Evaluating the Impact of Data Availability on Machine Learning-augmented MPC for a Building Energy Management System
Jens Engel, Thomas Schmitt, Tobias Rodemann, J\"urgen Adamy

TL;DR
This paper investigates how varying levels of data availability influence the performance of data-driven residual estimators in MPC-based building energy management systems, demonstrating that limited data can still yield effective control.
Contribution
It provides a systematic evaluation of data availability impacts on estimator and controller performance in MPC for building energy management, highlighting the benefits of pretraining with historical data.
Findings
Limited data can still achieve acceptable control performance.
Pretraining with historical data significantly improves estimator efficacy.

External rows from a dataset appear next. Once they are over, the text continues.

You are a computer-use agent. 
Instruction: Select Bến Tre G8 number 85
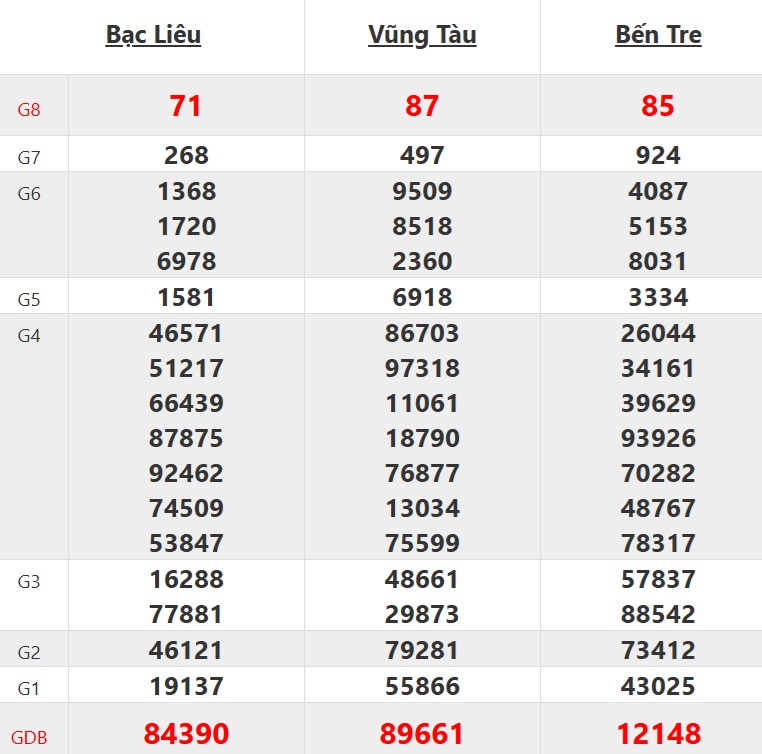point(658,106)
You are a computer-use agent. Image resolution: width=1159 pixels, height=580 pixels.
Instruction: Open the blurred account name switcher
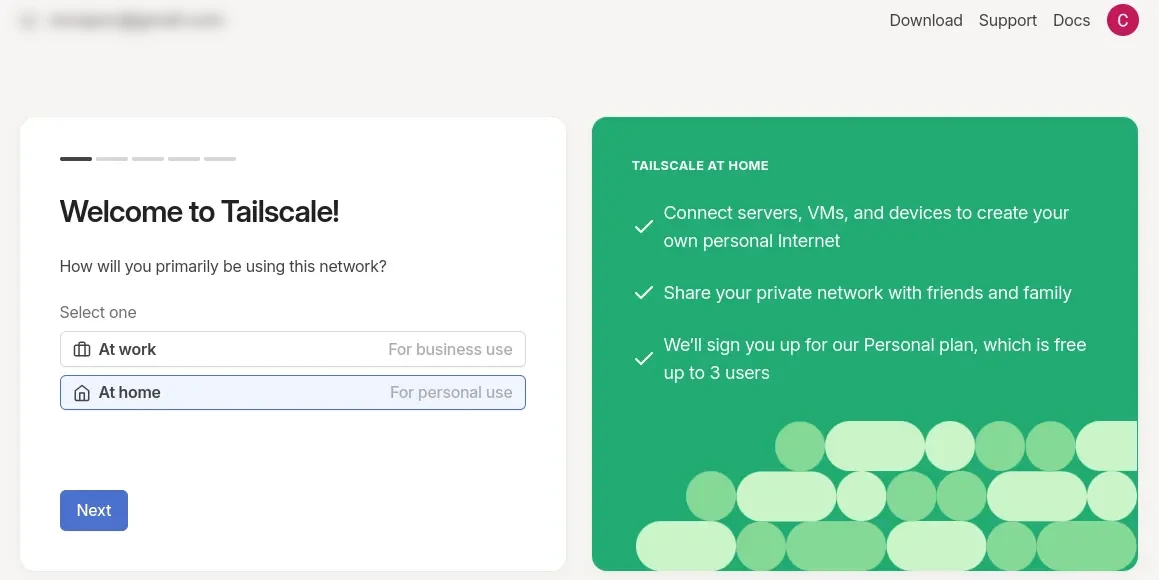(x=136, y=21)
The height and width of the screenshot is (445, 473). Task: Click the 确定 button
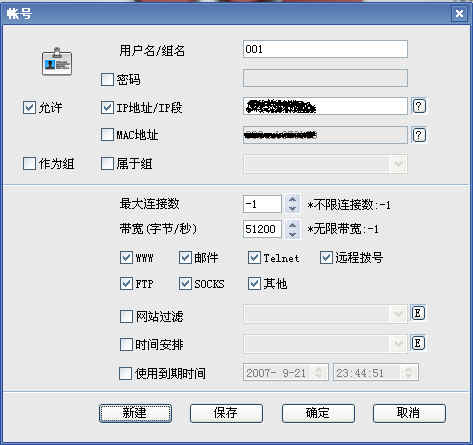[318, 413]
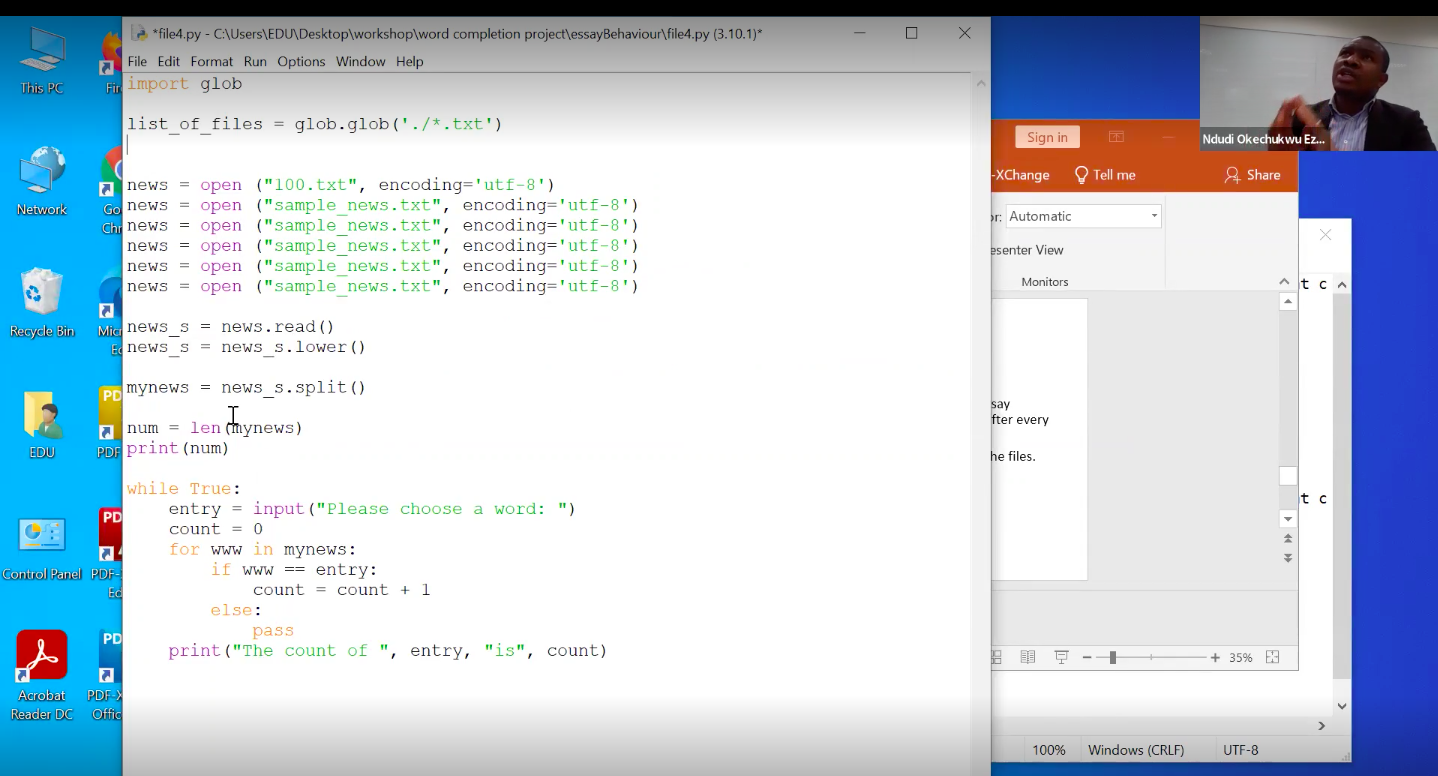Image resolution: width=1438 pixels, height=776 pixels.
Task: Open the Run menu in IDLE
Action: 255,61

Simulation confirms data-driven MPC effectiveness with various data scenarios.
Abstract
A major challenge in the development of Model Predictive Control (MPC)-based energy management systems (EMSs) for buildings is the availability of an accurate model. One approach to address this is to augment an existing gray-box model with data-driven residual estimators. The efficacy of such estimators, and hence the performance of the EMS, relies on the availability of sufficient and suitable training data. In this work, we evaluate how different data availability scenarios affect estimator and controller performance. To do this, we perform software-in-the-loop (SiL) simulation with a physics-based digital twin using real measurement data. Simulation results show that acceptable estimation and control performance can already be achieved with limited available data, and we confirm that leveraging historical data for pretraining boosts efficacy.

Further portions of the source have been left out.